As I look out the hotel room window to the busy New York streets below me I realize how lonely I am. Not just lonely because all my friends are out at a party, but lonely in my heart. I have nobody. Millions of people all around the world claim their undying love and passion for me everyday, and yet, I'm so helplessly lonely. Some people call it conceit, and bitterness. I call it being human.
Not many people see that though. The fact that I am human. For some reason they all seem to think that I'm this huge, mighty superstar who can take on the world. But, I'm not and I cant. I'm only nineteen. I haven't even begun to live yet, and already I feel as though my life is ending. You won't understand. I can just see you there, shaking your head at me. Thinking 'what more does this kid want from the world'. I want nothing. Absolutely nothing. And for some reason, I seem to be getting more and more each day.
Why am I so lonely? I could have any girl I want. I know that. I act like I don't, but I do. I don't want any of them. They only want me because of who they think I am. They have set this image in their minds that I am perfect. And every time I meet a new girl I always end up ruining that image. What do they expect of me? Do they want me to be this sensitive man who cries all the time? Do they want me to be a tough guy who isn't scared of anything? Do they want me to be this sweet romantic who brings them roses everyday? How can I be all this for them? I don't even know who I am.

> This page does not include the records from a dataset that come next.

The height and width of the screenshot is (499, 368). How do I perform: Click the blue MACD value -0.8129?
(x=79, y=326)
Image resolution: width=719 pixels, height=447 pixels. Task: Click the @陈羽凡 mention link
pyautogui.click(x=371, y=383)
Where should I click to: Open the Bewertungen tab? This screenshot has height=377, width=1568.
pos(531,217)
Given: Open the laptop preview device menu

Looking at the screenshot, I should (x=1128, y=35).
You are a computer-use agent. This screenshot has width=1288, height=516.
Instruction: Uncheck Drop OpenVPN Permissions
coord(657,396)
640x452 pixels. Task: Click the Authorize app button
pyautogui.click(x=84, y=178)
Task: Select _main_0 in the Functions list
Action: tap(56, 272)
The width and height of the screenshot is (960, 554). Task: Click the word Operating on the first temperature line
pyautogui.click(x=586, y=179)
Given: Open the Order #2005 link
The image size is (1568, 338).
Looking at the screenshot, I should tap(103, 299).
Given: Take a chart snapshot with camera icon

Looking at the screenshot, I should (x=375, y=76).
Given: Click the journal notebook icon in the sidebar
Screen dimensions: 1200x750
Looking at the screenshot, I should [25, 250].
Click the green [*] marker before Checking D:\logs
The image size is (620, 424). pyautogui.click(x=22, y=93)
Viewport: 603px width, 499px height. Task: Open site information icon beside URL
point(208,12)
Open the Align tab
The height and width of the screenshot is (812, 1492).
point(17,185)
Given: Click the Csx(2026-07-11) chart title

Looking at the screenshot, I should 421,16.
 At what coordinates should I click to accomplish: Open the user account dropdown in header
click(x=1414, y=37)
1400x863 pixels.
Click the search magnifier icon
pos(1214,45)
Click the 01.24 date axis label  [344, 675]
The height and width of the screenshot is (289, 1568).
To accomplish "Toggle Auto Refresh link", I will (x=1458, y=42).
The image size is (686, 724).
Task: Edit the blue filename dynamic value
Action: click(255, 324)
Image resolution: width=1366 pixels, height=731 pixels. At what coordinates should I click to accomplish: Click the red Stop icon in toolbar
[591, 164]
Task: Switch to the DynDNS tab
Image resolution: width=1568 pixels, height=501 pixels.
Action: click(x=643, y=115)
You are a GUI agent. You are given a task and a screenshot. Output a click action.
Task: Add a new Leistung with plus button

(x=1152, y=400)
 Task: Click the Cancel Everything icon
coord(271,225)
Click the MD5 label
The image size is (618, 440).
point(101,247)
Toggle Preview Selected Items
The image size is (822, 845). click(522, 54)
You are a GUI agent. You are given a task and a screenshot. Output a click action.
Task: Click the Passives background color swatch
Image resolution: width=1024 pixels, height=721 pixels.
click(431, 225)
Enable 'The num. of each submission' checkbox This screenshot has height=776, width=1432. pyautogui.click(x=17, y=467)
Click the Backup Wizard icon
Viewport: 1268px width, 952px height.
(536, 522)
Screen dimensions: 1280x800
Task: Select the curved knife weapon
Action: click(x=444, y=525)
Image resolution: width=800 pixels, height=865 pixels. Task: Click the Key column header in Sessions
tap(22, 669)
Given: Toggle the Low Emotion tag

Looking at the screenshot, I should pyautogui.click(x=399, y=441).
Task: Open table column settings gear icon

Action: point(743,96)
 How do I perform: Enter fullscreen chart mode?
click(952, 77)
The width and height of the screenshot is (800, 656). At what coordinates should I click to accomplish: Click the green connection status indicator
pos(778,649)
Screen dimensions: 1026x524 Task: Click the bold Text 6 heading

I've been told that I'm this huge superstar who everyone in the world loves. What are they talking about? Are people crazy? That's not me. That's not who I am. I'm a kid. I'm a child who just wants to go play basketball at the park with my friends. I'm a child who when I'm sad wants to be able to run to my mommy's arms and cry. I'm just a little kid who wants to enjoy life. People don't see that. Why don't they see this? I just don't understand it.
How can people put such high expectations into someone they know nothing about? Everyday, I'm supposed to live up to these expectations of the media, and of the fans. Never myself. Never do I live up to my own expectations. Everything is for everyone else. I know, that sounds incredibly selfish, but for once I'd like to do something that I want to do. Be the person I want to be. But I can't be that person because I don't even know who that person is.
I thought that this was what I wanted out of life. Money, fame, and happiness. Well, the moneys good, but it doesn't buy you everything. The fame…give me a break. It's all fake. It's all one big movie and I'm just another actor in it. Portraying this 'glorious' part. Don't even get me started on the happiness. I mean, sure, I am happy. I'm happy when I'm on stage. That's when I truly get to be myself. Whoever that is. But everyday life is hell. Always making others happy. That feeling…that feeling that you're doing something right…that can only last for so long. Sure, I feel great that I'm making millions of people happy, but I wont be content with it till I'm happy.
One day, though, the movie will end and I will be forgotten, the money will vanish, and happiness…it'll never be there. Maybe some people just aren't supposed to find happiness. I guess I'm one of those people. But, I suppose I can't complain. I'm not allowed to, remember? That would make me imperfect and God knows we can't have that.
I am Justin Randall Timberlake, and I am lonely.